Ce type de changements ne me paraît pas porteur d’améliorations et me semble même néfaste à de nombreux points de vue. L’équité est affectée dès lors que l’oisiveté est récompensée au même titre que l’effort et le sacrifice. La solidarité est affaiblie à cause du ressentiment vis-à-vis de ceux qui ne travaillent pas. En donnant un poids aux non-travailleurs, on vide en partie l’autogestion de son sens. Ces conclusions deviennent évidentes dès lors qu’on ne se focalise plus seulement sur les conséquences immédiates − le fait de pouvoir s’affranchir des tâches qu’on préfère éviter − pour prendre en compte l’impact sur l’ensemble des relations sociales.
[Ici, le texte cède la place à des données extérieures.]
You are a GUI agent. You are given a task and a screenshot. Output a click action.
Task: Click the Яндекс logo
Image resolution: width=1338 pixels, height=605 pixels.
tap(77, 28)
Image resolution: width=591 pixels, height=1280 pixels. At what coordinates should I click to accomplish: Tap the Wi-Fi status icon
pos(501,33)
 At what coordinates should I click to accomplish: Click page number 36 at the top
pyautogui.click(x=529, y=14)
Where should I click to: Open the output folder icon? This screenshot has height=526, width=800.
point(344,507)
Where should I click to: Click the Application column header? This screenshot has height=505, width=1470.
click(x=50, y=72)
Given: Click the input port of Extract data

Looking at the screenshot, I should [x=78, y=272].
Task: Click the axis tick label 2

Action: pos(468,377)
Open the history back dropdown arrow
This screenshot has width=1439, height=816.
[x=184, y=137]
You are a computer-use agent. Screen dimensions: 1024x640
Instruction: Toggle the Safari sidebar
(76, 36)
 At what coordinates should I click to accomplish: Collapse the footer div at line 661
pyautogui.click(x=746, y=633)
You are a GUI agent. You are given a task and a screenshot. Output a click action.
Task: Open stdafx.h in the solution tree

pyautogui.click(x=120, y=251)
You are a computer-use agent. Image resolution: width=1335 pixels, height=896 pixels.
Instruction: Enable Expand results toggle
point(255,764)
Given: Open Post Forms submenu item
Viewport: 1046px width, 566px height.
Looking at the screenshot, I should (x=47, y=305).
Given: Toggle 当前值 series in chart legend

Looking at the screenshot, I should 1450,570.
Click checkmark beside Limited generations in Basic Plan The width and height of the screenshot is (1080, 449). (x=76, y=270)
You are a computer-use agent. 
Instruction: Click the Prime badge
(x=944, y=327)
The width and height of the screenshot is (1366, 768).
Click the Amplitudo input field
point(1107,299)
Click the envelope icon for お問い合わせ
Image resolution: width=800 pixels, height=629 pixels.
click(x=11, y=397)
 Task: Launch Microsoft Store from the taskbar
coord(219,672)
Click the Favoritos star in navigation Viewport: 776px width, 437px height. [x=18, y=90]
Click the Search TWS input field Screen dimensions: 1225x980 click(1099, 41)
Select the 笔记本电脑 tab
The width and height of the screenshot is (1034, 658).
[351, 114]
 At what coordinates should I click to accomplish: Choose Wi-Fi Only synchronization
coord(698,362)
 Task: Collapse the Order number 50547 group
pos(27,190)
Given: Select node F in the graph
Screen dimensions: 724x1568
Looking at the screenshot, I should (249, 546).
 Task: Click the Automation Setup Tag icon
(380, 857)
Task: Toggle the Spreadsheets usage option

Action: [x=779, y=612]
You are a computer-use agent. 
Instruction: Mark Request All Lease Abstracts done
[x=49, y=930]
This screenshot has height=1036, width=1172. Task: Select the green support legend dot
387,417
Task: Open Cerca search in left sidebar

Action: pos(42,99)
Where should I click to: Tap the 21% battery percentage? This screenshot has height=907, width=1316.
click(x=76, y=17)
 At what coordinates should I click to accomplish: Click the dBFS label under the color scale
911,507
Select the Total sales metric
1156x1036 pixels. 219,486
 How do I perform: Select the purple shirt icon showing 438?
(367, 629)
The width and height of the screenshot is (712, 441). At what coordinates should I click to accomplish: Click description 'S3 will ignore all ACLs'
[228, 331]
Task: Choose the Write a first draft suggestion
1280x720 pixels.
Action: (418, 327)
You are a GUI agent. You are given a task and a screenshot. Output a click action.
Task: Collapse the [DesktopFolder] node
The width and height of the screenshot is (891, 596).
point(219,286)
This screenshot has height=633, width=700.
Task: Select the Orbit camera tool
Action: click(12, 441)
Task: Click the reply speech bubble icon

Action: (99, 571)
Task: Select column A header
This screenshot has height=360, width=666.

Pour finir, une dernière remarque. On peut aussi discuter de l’opportunité d’instaurer l’une de ces règles, non pas au moment du passage à l’économie participaliste mais seulement plusieurs générations après. La différence est considérable. Dans le premier cas, il faut prendre en compte la façon dont les classes telles qu’elles existent dans la société actuelle percevraient et adapteraient ce principe au moment même de son instauration. Dans le second cas, le problème se poserait différemment parce que les classes n’existeraient déjà plus.
Qu’advient-il du travail temporaire ou à temps partiel ? Est-ce compatible avec le participalisme ?
Dans une économie capitaliste, la quête du profit par les actionnaires exerce une pression à la baisse sur les salaires tout en exigeant une productivité du facteur travail toujours plus élevée. Toutes sortes de méthodes sont appliquées pour parvenir à cette fin : augmentation de la durée de la journée de travail, accélération des cadences, réduction des investissements dans les conditions de travail (confort, sécurité, etc.), impasse faite autant que possible sur l’assurance maladie et les congés payés. Ce qui nécessite également de diviser les travailleurs. L’une des recettes consiste à employer de la main-d’œuvre précaire (temps partiel, intérimaires, etc.) afin d’échapper aux normes et aux lois protégeant les employés à plein temps.
Dans une économie participaliste, rien de tout cela n’existe. Il n’y a pas de propriétaires d’entreprises et personne ne recherche le profit. Il n’existe pas de pression du marché ou autre pour encourager l’exploitation directe ou indirecte des travailleurs. Mais pour bien comprendre tout cela, il est nécessaire d’avoir une meilleure vision d’ensemble du système.